This is a Phase 2b multi-center, randomized, double-blind, placebo-controlled study evaluating the efficacy and safety of intravenous (IV) Allocetra-OTS 10x10\^9 cells vs placebo (1:1) in adult hospitalized patients with severe or critical Coronavirus Disease 2019 (COVID-19) with associated acute respiratory distress syndrome (ARDS). Patients will be followed for efficacy and safety for 6 months. The trial will include periodic and ad-hoc DSMB review during the study period.
This is a Phase 2b multi-center, randomized, double-blind, placebo-controlled study evaluating the efficacy and safety of intravenous (IV) Allocetra-OTS 10x10\^9 cells vs placebo (1:1) in adult hospitalized patients with severe or critical Coronavirus Disease 2019 (COVID-19) with associated acute respiratory distress syndrome (ARDS). Severe and critical COVID-19 are defined as follows: Severe COVID-19: shortness of breath at rest, or respiratory distress, or respiratory rate (RR) ≥30 per minute, or SpO2 ≤93% on room air at sea level. Critical COVID-19: respiratory failure, requiring at least one of the following: oxygen delivered by high-flow nasal cannula or noninvasive positive pressure ventilation. After a patient has signed the informed consent form (ICF), and after confirmation that the patient meets all eligibility criteria, the patient will be enrolled in the study. The two subpopulations, severely ill and critically ill patients, will be randomized 1:1 into the active treatment and placebo groups via two separate randomizations schemes. Study treatment (Investigational Product or placebo) administration will occur on Day 1 as close as possible to and no later than 48 hours from randomization. Assessments, performed on Day 1 prior to study treatment administration, will be considered as baseline assessments. Patients will be followed for efficacy and safety through 6 months. Following study treatment administration, patients will be assessed daily for a period of 7 days. The next visits are planned to occur on Days 14, 28 and 60. A safety follow-up phone call will be scheduled to occur 6 months post study treatment. Hospitalized patients will be monitored on a daily basis until discharge or up to 60 days post study treatment administration. Blood samples for safety assessment will be analyzed locally as per institutional guidelines. Additional blood samples will be collected for potential exploratory analyses. Such biomarker analyses will be performed centrally as per Sponsor requirements. Patients who drop out within the interval between the randomization and study treatment administration will be replaced to keep the originally planned sample size.
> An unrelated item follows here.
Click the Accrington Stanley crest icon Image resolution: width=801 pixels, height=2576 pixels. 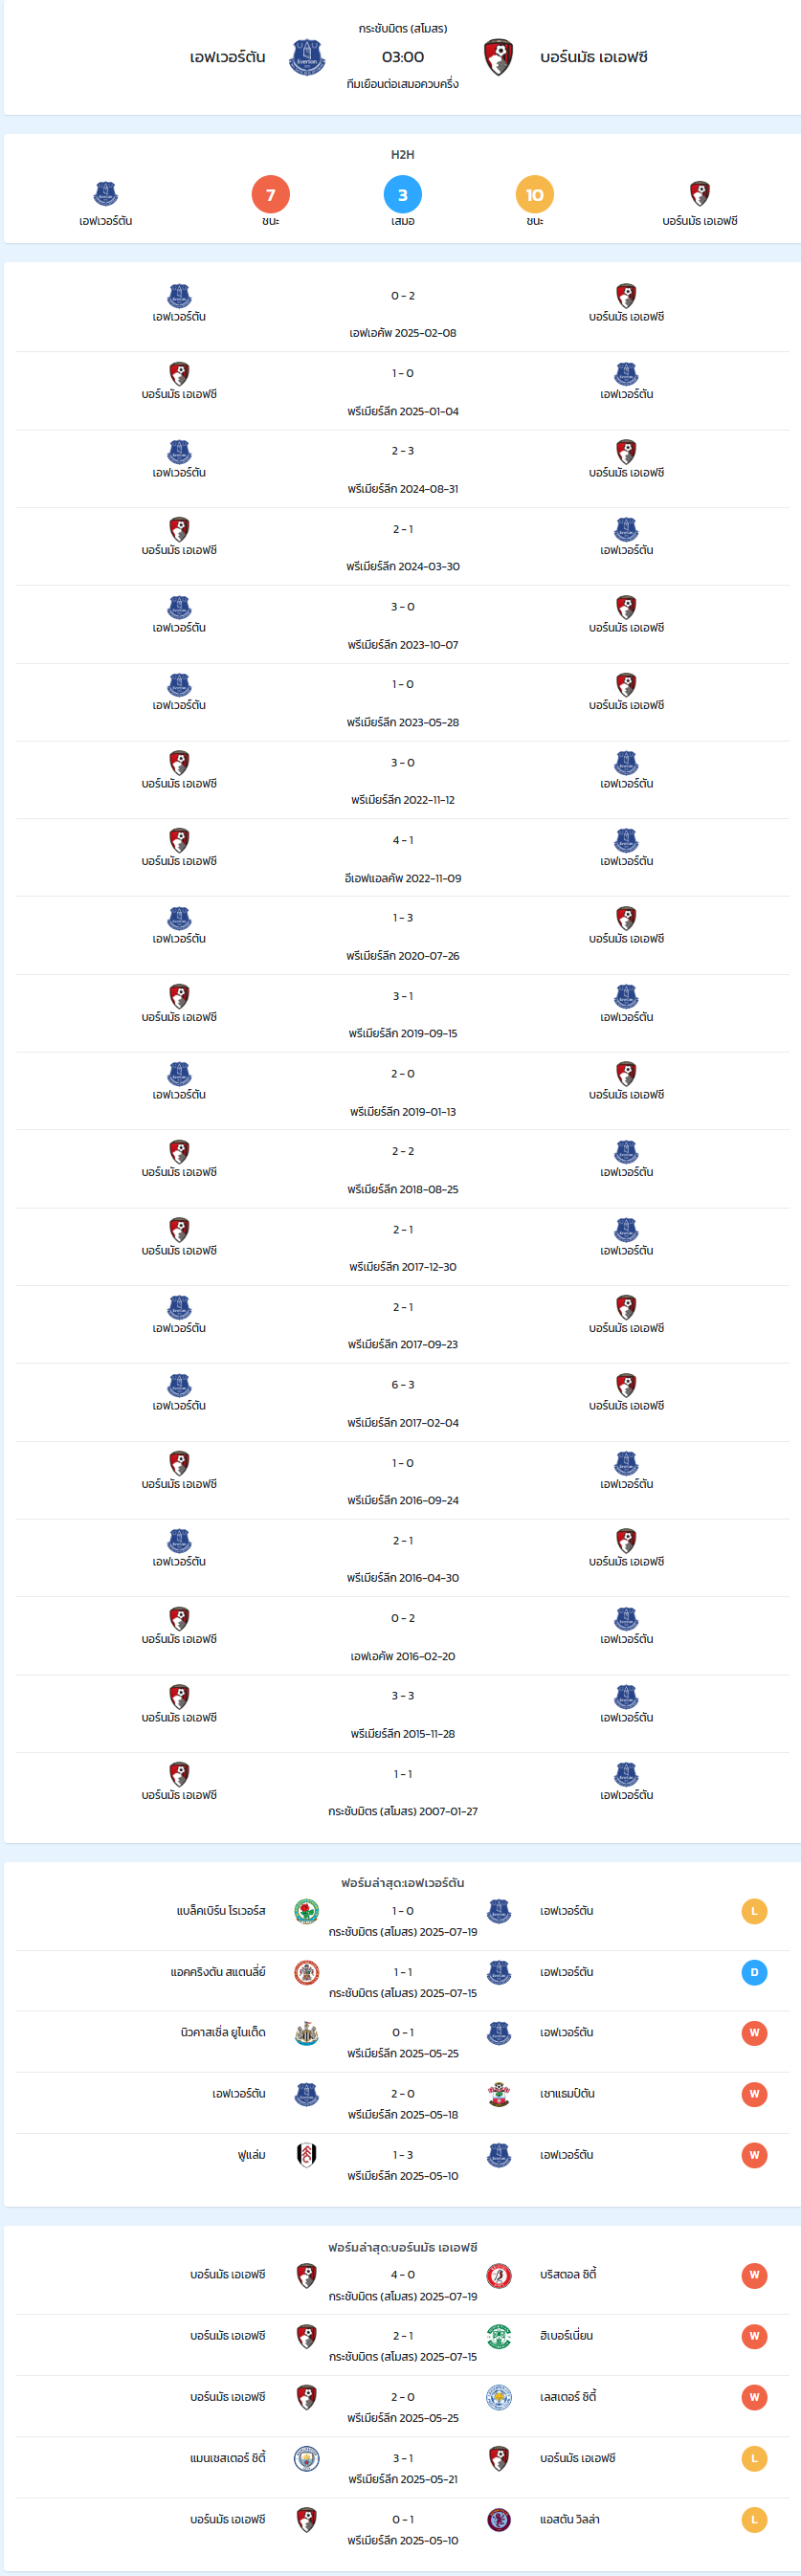(307, 1972)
The trial will include periodic and ad-hoc Data Safety Monitoring Board (DSMB) review during the study period.
Study Type
INTERVENTIONAL
Allocation
RANDOMIZED
Purpose
TREATMENT
Masking
DOUBLE
Enrollment
12
The product contains allogeneic donor mononuclear enriched cells in the form of a liquid suspension containing early apoptotic cells.
Ringer's lactate solution
Hadassah Ein Kerem Medical Center
Jerusalem, Israel
Time (days) to improvement
The first day, during the period of 28 days post study treatment, when a patient reached the score of 6, 7 or 8 on the 8-point ordinal scale. If no improvement is reached by Day 28, the patient will be assigned a maximal score of 29. The 8-point ordinal scale of the clinical severity status scores is as follows: Death=1; Hospitalized, on IMV or ECMO=2; Hospitalized, on noninvasive ventilation or high-flow oxygen devices=3; Hospitalized, requiring supplemental oxygen by mask or nasal canula=4; Hospitalized, not requiring supplemental oxygen=5; Hospitalized, not requiring supplemental oxygen and not requiring ongoing inpatient medical care=6; Not hospitalized, limitations on activities=7; Not hospitalized, no limitations on activities=8.
Time frame: 28 days
Support by IMV/ECMO
If required during the period of 28 days post study treatment, a patient will be assigned the maximal score of 29.
Time frame: 28 days
Mortality
Mortality by Day 28 post study treatment administration. Deceased patients will be assigned the maximal score of 29.
Time frame: 28 days
Time (days) to improvement, defined as the first day, during a period of 28 days and 60 days post study treatment administration, when the patient reached the score of 6, 7 or 8 on the 8-point ordinal scale.
Time frame: 60 days
All-cause mortality during the period of 28 days and 60 days.
Time frame: 60 days
Proportion of patients alive and free of respiratory failure, defined as need for IMV, ECMO, noninvasive ventilation, or high-flow nasal cannula oxygen delivery on Days 28 and 60.
Time frame: 60 days
Cumulative number of vasopressor-free days during the period of 28 days and 60 days.
Time frame: 60 days
Cumulative number of days in the hospital during the period of 28 days and 60 days.
Time frame: 60 days
Cumulative number of days in the ICU or Intermediate Care Unit (IMU) during the period of 28 days and 60 days.